A few notes about some of the webquest's features:

  •  The homepage includes a brief powerpoint presentation about perspective, just to get the thinking started. 
  • The two links listed under resources for Walter Cunningham are pages I created from the American Life Histories: Manuscripts from the Federal Writers' Project, 1936-1940 website. Because I found the links through their search engine, I couldn't link this webquest directly to the proper transcripts. Students can find these and other primary source transcripts by searching through the link above.
  • If your school has a license for Inspiration, (you can download it for a free 30-day trial) take a look at the concept map on that page as well.  It may help some students more clearly understand their tasks. 

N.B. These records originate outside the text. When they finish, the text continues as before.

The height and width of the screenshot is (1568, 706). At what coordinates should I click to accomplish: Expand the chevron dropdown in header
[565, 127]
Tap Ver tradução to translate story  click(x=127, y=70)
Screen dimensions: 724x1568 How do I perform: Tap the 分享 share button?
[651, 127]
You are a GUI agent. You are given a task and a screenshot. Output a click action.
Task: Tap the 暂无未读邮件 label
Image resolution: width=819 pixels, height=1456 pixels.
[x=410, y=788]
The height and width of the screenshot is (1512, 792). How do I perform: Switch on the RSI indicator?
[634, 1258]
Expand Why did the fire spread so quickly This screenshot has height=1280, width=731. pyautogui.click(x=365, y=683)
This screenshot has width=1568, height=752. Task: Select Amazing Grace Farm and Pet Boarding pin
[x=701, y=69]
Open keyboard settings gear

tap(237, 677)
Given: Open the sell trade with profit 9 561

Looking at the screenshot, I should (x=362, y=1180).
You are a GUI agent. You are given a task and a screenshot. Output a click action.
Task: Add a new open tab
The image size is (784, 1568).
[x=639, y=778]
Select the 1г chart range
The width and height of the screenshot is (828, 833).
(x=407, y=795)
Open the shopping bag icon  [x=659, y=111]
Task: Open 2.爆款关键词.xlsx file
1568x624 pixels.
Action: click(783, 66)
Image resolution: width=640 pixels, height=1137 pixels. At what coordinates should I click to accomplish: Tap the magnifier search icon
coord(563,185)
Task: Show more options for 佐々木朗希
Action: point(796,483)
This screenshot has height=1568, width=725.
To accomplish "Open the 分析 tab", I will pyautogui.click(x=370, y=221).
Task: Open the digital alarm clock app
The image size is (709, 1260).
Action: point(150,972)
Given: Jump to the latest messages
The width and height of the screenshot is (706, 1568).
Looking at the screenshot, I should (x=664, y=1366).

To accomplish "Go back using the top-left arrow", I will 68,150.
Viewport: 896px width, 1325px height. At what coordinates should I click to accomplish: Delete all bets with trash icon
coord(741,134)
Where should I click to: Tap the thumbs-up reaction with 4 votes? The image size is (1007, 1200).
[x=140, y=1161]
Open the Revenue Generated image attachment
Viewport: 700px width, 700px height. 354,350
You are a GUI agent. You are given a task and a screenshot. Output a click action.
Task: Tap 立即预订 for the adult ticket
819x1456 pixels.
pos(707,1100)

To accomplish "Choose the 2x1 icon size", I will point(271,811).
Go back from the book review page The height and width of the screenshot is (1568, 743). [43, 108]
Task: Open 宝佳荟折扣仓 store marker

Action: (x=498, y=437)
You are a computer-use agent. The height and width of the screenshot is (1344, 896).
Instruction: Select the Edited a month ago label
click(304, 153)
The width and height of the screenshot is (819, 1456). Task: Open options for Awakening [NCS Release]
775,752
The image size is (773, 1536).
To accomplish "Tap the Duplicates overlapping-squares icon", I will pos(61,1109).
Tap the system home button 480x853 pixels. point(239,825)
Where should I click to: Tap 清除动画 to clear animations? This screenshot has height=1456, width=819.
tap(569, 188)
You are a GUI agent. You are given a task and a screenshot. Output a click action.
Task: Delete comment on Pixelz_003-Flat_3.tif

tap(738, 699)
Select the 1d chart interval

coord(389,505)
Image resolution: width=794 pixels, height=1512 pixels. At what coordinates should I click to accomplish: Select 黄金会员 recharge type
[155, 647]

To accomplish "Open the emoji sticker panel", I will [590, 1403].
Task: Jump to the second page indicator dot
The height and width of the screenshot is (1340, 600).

  • The evaluative rubric was created in a program called Rubistar. You can create rubrics here free of charge if you would like to design your own for this or other projects. 

The intention of this webquest is multifaceted. I hope that students are able to explore the rich themes of this novel as well as the historical context of the characters and events.  I also believe it is important for them to have the opportunity to express their understanding in both verbal and artistic ways.  Please feel free to borrow or adapt from this site as you see fit.